→ **Work task**
All entries must be returned precisely as they appear.

→ **Provided material**
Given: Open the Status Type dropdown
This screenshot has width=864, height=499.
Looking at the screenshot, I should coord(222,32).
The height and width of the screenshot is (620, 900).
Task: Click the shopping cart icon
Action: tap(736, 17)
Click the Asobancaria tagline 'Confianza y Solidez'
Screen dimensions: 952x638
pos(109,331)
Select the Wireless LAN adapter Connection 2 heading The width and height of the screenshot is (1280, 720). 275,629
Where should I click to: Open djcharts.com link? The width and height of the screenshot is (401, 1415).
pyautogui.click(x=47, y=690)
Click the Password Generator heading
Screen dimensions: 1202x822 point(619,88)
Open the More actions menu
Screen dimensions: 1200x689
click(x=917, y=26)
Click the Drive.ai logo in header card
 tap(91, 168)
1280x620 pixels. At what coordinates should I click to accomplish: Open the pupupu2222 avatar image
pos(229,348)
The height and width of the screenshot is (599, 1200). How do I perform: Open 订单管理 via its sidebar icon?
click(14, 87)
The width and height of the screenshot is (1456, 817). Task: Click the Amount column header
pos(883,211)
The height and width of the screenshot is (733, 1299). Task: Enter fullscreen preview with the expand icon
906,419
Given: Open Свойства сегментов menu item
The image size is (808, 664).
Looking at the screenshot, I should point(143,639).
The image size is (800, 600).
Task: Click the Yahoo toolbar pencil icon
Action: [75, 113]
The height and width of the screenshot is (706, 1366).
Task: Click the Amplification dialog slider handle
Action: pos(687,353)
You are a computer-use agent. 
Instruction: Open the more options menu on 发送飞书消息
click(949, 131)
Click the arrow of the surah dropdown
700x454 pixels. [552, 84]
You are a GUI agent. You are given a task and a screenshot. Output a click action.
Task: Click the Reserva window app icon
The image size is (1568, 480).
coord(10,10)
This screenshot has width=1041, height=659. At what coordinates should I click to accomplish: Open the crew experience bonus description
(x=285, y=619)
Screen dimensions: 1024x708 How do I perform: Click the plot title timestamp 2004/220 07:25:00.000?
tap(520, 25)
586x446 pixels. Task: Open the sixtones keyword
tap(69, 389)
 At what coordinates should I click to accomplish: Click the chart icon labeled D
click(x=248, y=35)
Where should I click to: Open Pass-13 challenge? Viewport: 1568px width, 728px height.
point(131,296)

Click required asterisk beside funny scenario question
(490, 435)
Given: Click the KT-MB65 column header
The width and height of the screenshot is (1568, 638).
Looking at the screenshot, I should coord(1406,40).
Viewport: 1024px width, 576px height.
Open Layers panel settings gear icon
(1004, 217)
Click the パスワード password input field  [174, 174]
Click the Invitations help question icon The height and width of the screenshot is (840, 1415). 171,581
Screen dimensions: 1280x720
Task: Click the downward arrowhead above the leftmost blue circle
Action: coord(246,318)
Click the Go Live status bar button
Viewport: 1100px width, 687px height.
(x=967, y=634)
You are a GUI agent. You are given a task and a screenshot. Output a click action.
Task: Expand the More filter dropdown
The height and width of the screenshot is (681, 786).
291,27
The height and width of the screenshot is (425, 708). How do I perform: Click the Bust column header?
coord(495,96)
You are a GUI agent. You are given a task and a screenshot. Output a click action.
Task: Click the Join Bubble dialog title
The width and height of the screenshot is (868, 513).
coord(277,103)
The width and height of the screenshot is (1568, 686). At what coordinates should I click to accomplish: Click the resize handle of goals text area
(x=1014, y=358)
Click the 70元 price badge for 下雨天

→ **Exercise response**
Given: Open the Status Type dropdown
This screenshot has width=864, height=499.
Looking at the screenshot, I should coord(222,32).
The height and width of the screenshot is (620, 900).
Task: Click the shopping cart icon
Action: tap(736, 17)
Click the Asobancaria tagline 'Confianza y Solidez'
Screen dimensions: 952x638
pos(109,331)
Select the Wireless LAN adapter Connection 2 heading The width and height of the screenshot is (1280, 720). 275,629
Where should I click to: Open djcharts.com link? The width and height of the screenshot is (401, 1415).
pyautogui.click(x=47, y=690)
Click the Password Generator heading
Screen dimensions: 1202x822 point(619,88)
Open the More actions menu
Screen dimensions: 1200x689
click(x=917, y=26)
Click the Drive.ai logo in header card
 tap(91, 168)
1280x620 pixels. At what coordinates should I click to accomplish: Open the pupupu2222 avatar image
pos(229,348)
The height and width of the screenshot is (599, 1200). How do I perform: Open 订单管理 via its sidebar icon?
click(14, 87)
The width and height of the screenshot is (1456, 817). Task: Click the Amount column header
pos(883,211)
The height and width of the screenshot is (733, 1299). Task: Enter fullscreen preview with the expand icon
906,419
Given: Open Свойства сегментов menu item
The image size is (808, 664).
Looking at the screenshot, I should point(143,639).
The image size is (800, 600).
Task: Click the Yahoo toolbar pencil icon
Action: [75, 113]
The height and width of the screenshot is (706, 1366).
Task: Click the Amplification dialog slider handle
Action: pos(687,353)
You are a computer-use agent. 
Instruction: Open the more options menu on 发送飞书消息
click(949, 131)
Click the arrow of the surah dropdown
700x454 pixels. [552, 84]
You are a GUI agent. You are given a task and a screenshot. Output a click action.
Task: Click the Reserva window app icon
The image size is (1568, 480).
coord(10,10)
This screenshot has width=1041, height=659. At what coordinates should I click to accomplish: Open the crew experience bonus description
(x=285, y=619)
Screen dimensions: 1024x708 How do I perform: Click the plot title timestamp 2004/220 07:25:00.000?
tap(520, 25)
586x446 pixels. Task: Open the sixtones keyword
tap(69, 389)
 At what coordinates should I click to accomplish: Click the chart icon labeled D
click(x=248, y=35)
Where should I click to: Open Pass-13 challenge? Viewport: 1568px width, 728px height.
point(131,296)

Click required asterisk beside funny scenario question
(490, 435)
Given: Click the KT-MB65 column header
The width and height of the screenshot is (1568, 638).
Looking at the screenshot, I should coord(1406,40).
Viewport: 1024px width, 576px height.
Open Layers panel settings gear icon
(1004, 217)
Click the パスワード password input field  [174, 174]
Click the Invitations help question icon The height and width of the screenshot is (840, 1415). 171,581
Screen dimensions: 1280x720
Task: Click the downward arrowhead above the leftmost blue circle
Action: coord(246,318)
Click the Go Live status bar button
Viewport: 1100px width, 687px height.
(x=967, y=634)
You are a GUI agent. You are given a task and a screenshot. Output a click action.
Task: Expand the More filter dropdown
The height and width of the screenshot is (681, 786).
291,27
The height and width of the screenshot is (425, 708). How do I perform: Click the Bust column header?
coord(495,96)
You are a GUI agent. You are given a task and a screenshot. Output a click action.
Task: Click the Join Bubble dialog title
The width and height of the screenshot is (868, 513).
coord(277,103)
The width and height of the screenshot is (1568, 686). At what coordinates should I click to accomplish: Click the resize handle of goals text area
(x=1014, y=358)
Click the 70元 price badge for 下雨天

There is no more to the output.